Total Chaos is not the follow-up to five-star retro shooter Turbo Overkill I expected

Turbo Overkill, the previous game from one-person studio Trigger Happy, was a gloriously unsubtle shooter blaring with defiance and energy. But the follow up, Total Chaos, seems to be a very different beast. This is a psychological horror that involves creeping around corridors to find keys to unlock doors, while panicking internally about what’s about to jump out at you next. It has survival gauges to keep an eye on, and there’s a crafting system that lets you pick up wooden sticks and glue hammer heads to them, or make bandages from alcohol and tape you find. This is a game about surviving in an oppressive place, a game of atmosphere and strangeness. On the surface, the two games seem nothing alike.

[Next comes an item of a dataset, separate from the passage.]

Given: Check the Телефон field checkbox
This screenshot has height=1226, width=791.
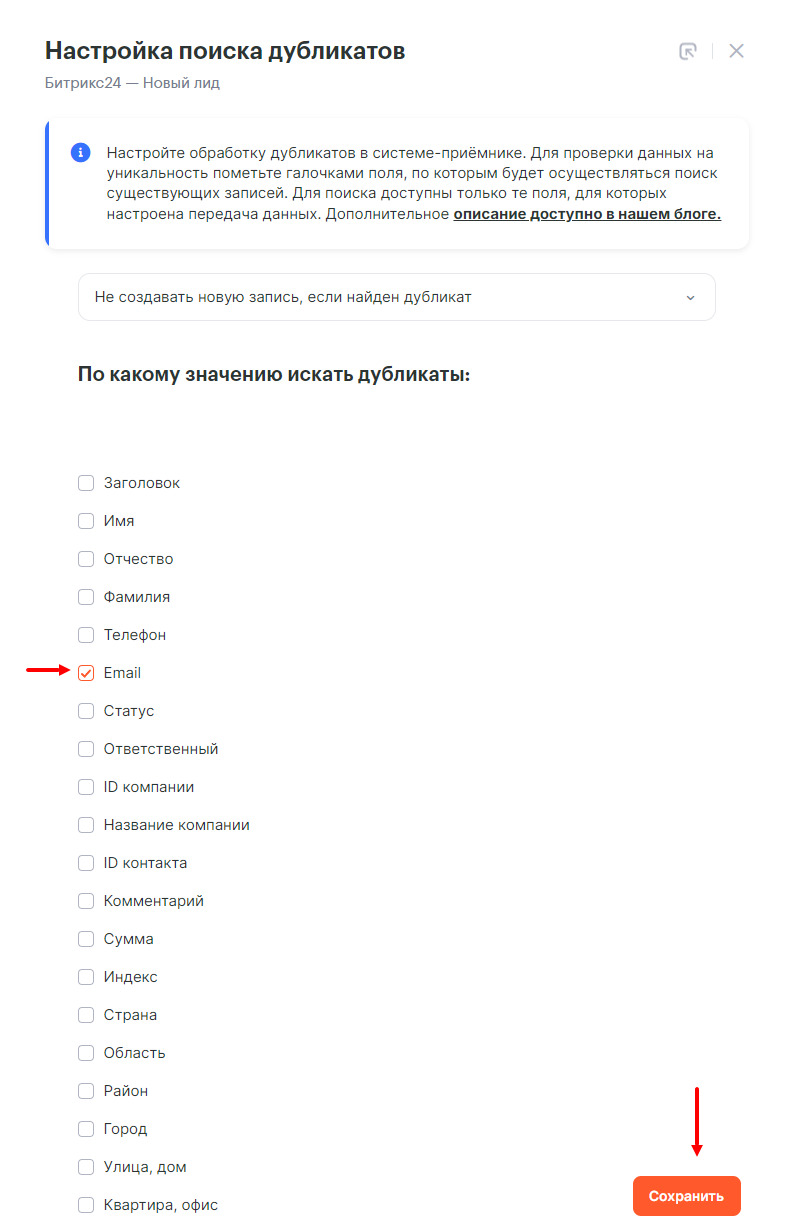Looking at the screenshot, I should click(86, 635).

Total ChaosDeveloper: Trigger Happy InteractivePublisher: Apogee EntertainmentAvailability: 2025Download the demo on: Steam

Yet underneath that you can absolutely feel the similarities. It’s a first-person game and there’s a pace to its movement that feels quietly blistering, even as you’re edging around corridors. You forwards with a press of the Dash key, and there’s a snap to thumping things with hammers, or stabbing them frantically with scissors (it’s an eclectic arsenal) that feels exhilarating. There’s also the suggestion of guns later in the demo, and if Turbo Overkill proved anything, it’s that developer Trigger Happy Interactive knows how to make guns. Plus, there’s a bit of madness to it – and it’s in the madness where Total Chaos really starts to stand out.

The set-up here is you’re a person with a boat who sailed into a storm to heed a distress call, only to experience something odd at sea and wake up an amount of time later in a shadowy place called Fort Oasis, a crumbling compound where something untoward seems to have gone on. Heavy steel doors and barred rooms hide letters and journals, which in turn hint towards human experimentation. Clearly nothing good happened here. And then you start to see things.